A few months ago we wrote a blog called Desire Transformed. Now we want to explore another complexity of human emotion, one also transformed so to speak by the situation in which Brooke and those around him find themselves. This is about the different sorts of love that have emerged—forms of love we didn’t, in our conventional lives, know existed. This is just one of them.
It should be perfectly clear from the writing we’ve been doing in this blog that the bond between the two of us, Brooke and Peggy, is enormously strong, and is the result of years of intimacy on all levels—physical, emotional, intellectual, and more. It sounds entirely conventional to say this, but it’s a love between two adults who have lived together for thirty-five years, maturing over time. But it has also been an enormously powerful friendship, one among the several kinds of love. It is usually assumed (at least in contemporary times, though not for example by Aristotle) that friendship is inferior or subordinate to love, that love is the most important thing, but we don’t think it’s as simple as that.
My accident, says Brooke, has produced a different kind of growth. It’s Love Under Trial---that’s the title we project for whatever book we might eventually write—and even the darkest moments have opened up to new clarities. We’ve become aware, of course, of how much we owe each other. We are each profoundly amazed by the other’s courage, even though weakness and the risk of defeat is always lurking around. We admire each other’s connectedness to others and ability to give to others, Brooke especially, even when in pain. This in turn has strengthened our love-bonds with others.
If this accident hadn’t taken place, or something equally challenging, our lives would have been played out within a network of friends, relations, acquaintances, colleagues, that was eminently satisfying. We hadn’t any complaints, and knew how lucky we were.
Now, however, friendship is coming more clearly into view, fused with a kind of love that it is difficult to describe. It’s about reciprocity, in part, sometimes a kind of reciprocity of anguish and suffering.

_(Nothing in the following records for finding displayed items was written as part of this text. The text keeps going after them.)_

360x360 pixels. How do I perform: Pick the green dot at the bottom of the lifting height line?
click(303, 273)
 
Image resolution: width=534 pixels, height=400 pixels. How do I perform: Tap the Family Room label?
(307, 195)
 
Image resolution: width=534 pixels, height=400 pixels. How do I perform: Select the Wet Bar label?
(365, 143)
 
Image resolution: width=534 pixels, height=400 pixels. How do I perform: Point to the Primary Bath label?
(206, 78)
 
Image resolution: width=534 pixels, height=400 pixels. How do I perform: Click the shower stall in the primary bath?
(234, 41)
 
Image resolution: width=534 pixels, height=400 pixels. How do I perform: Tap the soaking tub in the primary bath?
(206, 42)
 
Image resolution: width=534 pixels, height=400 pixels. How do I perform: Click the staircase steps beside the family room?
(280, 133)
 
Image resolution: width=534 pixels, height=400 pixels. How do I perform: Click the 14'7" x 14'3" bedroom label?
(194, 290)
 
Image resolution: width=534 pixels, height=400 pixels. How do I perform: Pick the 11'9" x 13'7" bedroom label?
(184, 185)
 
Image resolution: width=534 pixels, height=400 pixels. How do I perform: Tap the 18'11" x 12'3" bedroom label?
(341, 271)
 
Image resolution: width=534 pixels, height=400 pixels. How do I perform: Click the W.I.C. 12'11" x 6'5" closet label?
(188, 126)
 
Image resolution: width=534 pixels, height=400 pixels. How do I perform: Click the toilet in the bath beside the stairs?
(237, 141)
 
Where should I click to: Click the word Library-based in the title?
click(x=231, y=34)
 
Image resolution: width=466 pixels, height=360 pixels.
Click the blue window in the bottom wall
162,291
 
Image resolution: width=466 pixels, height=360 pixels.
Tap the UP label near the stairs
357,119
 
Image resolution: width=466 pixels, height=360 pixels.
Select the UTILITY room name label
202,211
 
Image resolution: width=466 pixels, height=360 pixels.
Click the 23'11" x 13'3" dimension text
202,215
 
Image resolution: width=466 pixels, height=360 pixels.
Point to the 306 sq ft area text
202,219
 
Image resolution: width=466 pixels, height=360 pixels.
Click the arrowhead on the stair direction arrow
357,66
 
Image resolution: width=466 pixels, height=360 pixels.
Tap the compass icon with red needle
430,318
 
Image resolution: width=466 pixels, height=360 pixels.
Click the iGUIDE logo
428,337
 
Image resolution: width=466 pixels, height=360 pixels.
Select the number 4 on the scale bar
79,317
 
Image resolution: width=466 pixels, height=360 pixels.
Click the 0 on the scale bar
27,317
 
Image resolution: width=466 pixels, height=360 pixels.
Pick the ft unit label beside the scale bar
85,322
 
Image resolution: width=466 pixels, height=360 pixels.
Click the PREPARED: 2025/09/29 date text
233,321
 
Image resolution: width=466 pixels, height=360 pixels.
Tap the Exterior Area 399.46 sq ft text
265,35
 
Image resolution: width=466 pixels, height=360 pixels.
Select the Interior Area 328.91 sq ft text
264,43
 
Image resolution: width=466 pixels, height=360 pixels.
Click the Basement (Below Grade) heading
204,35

Yesterday afternoon, we were visited by a couple, R. and J., whom we knew years ago as backpacking and skiing partners—we camped in the Uintas and skied in the Wasatch—but we’d been out of touch with them for a number of years. We’d get Christmas cards showing how their kids were growing up, and we’d run into them occasionally at parties, but with brief contact. You could say that our friendship had lapsed, like a religious belief that fades and loses force, though it doesn’t entirely disappear. But circumstances have changed for them too: R. was diagnosed about a year ago with ALS, Lou Gehrig’s Disease, or what the British call motor neurone disease. It produces gradual loss of all motor function, including speech and eventually breathing, ending in death. It’s always been my idea, Peggy says, of the disease you’d least like to have. And now our friend R. has it.
When they first brought dinner for us at South Davis, R. looked at Brooke, lying motionless in bed and then still on the ventilator, and said, That’s me in a couple of years. If I’m lucky. R. and J. have come several times more, and each time R.’s disease has worsened a little—a hand loses function, an arm, then the muscles of speech weaken. But yesterday when they came, there was a new depth between these two men, both of whom are learning the ways in which one’s body can slip out beneath you. We are our bodies, it is fashionable to assume in contemporary thought; but it doesn’t feel this way: one feels as if one’s body had failed you, while you’re still there. Brooke says he feels as if the phantom of his old body was still trapped within him, trying to get out; R. feels his slipping away. But even though they’re not in quite the same circumstances, these two victims of the frailties of the body nevertheless communicate at a level the rest of us can barely understand. They know, or are coming to know, how one both is and isn’t one’s body, something mere friends wouldn’t ordinarily discuss or even understand. That it’s something these two men do both understand is perhaps the basis of the deeper love that has begun to flower between them. One lies there in the bed, talking but unable to move; the other stands there, moving but less able to articulate his speech; but they speak to each other in a way transformed, far far beyond the light banter of trail gossip or skiing talk or the superficial greetings at parties that were our previous fare. Is it friendship? Is it love? Is there any point in trying to distinguish between them?